I blogged at the end of March about the apparent birth, in Chicago's Fermilab, of the first generation of neutrino communications systems. I shared the speculation at the time that communications systems using neutrinos, those elementary particles which travel at the speed of light and hardly intersect matter at all, would be useful in communications with space probes and submarines, i.e. vehicles out of communication for long periods of time because conventional electromagnetic communications systems are blocked by massive quantities of matter. (Oceans, say, or planets.) Now, io9 notes that neutrino communications systems might be useful for stock trading.

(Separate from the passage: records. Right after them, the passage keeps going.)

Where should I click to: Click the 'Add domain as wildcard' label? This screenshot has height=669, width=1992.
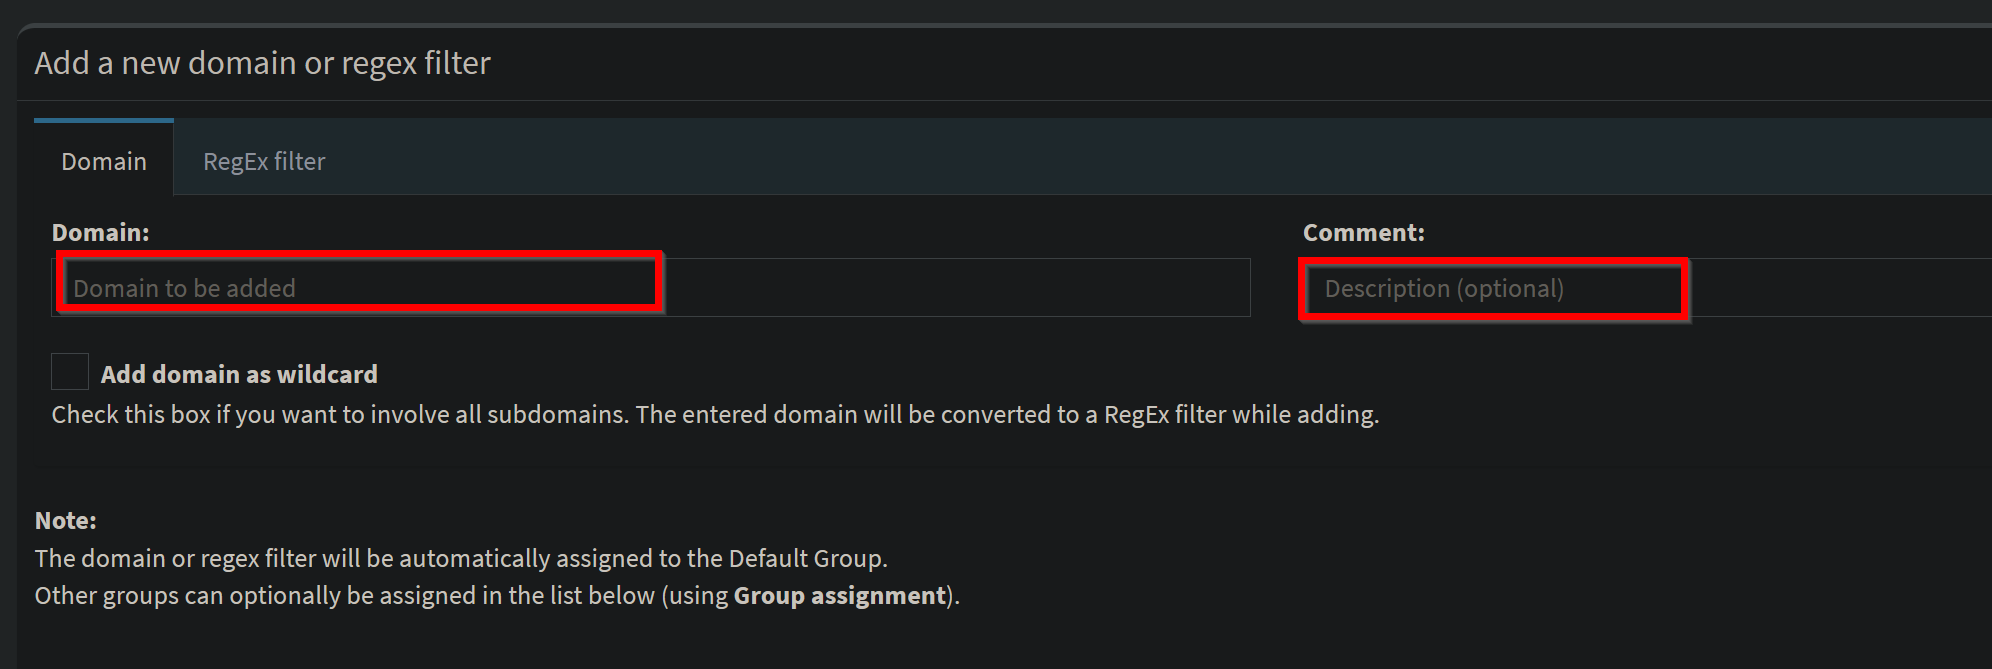(239, 374)
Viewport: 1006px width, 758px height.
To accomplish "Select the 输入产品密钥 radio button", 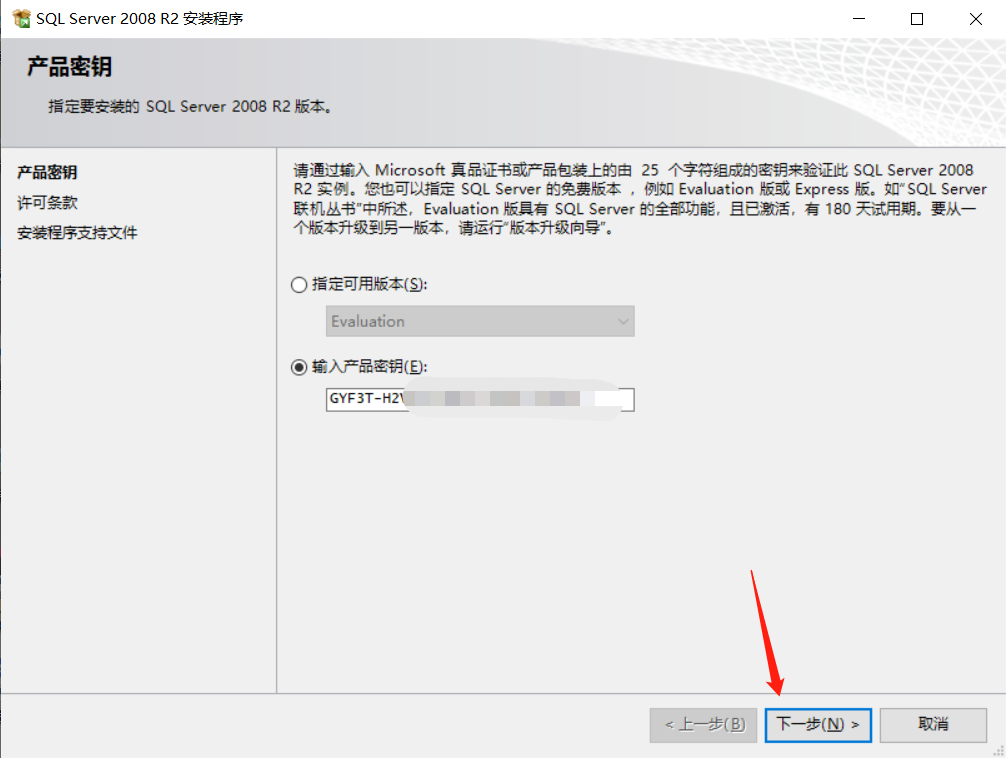I will [299, 367].
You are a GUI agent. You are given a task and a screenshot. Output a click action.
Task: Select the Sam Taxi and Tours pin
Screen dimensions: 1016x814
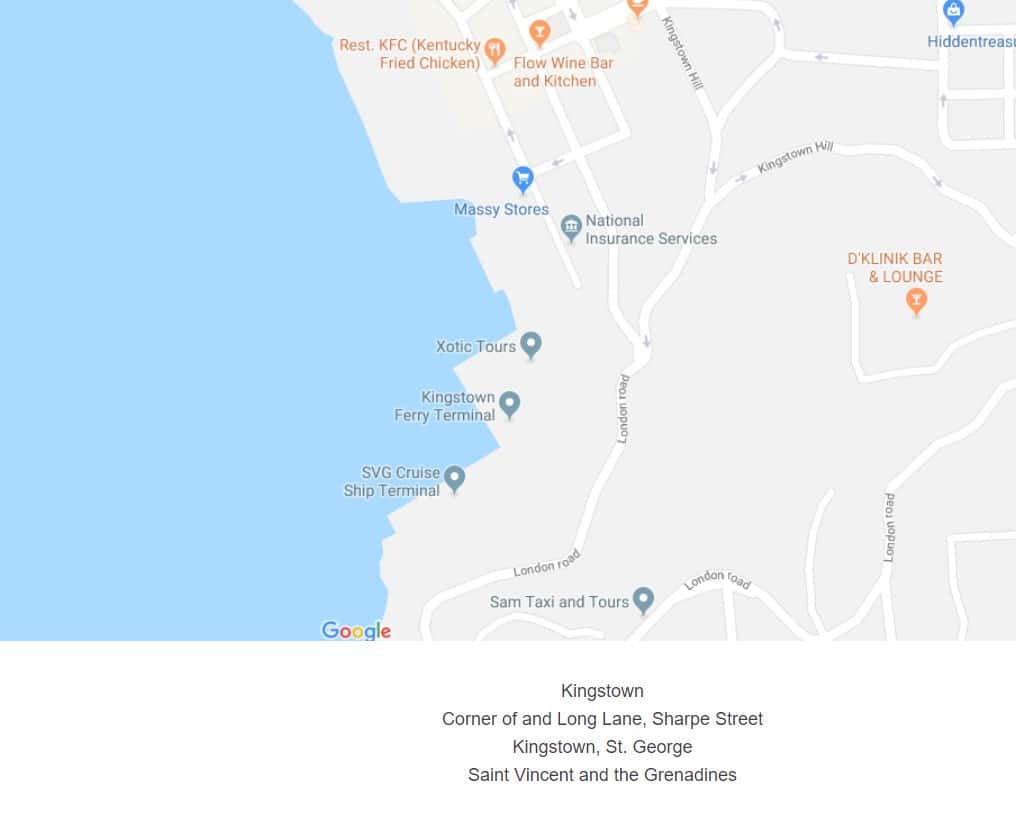pyautogui.click(x=643, y=600)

Neutrinos may not travel faster than light, but that doesn't mean they can't be put to good use. By sending encoded pulses of neutrinos on a 10,000 km shortcut directly through the Earth, financial firms and high-frequency trading companies think they can get a 44-millisecond communication advantage over their competitors.
That might not sound like much of an edge, but in a world where hundreds of millions of dollars change virtual hands in just fractions of a second, even milliseconds become significant.
"Thirty milliseconds is a lot of time in high-velocity trading," explains former J.P. Morgan Chase options trader Espen Gaarder Haug in an interview with Forbes Magazine.
According to Haug, cities with the greatest distance between them would stand to gain the biggest time boost. Communication between New York and Tokyo would see a 23.7 millisecond time advantage; communications between London and Sydney would see almost double that.
Of course, financial institutions still need the infrastructure to make this all happen, which would basically require a particle accelerator beneath any firm that wanted in on the latest, greatest trading trend. And while that's not likely to happen anytime soon, something tells us that as soon as one of these firms takes the plunge on neutrino-communication, the rest of them are liable to follow suit.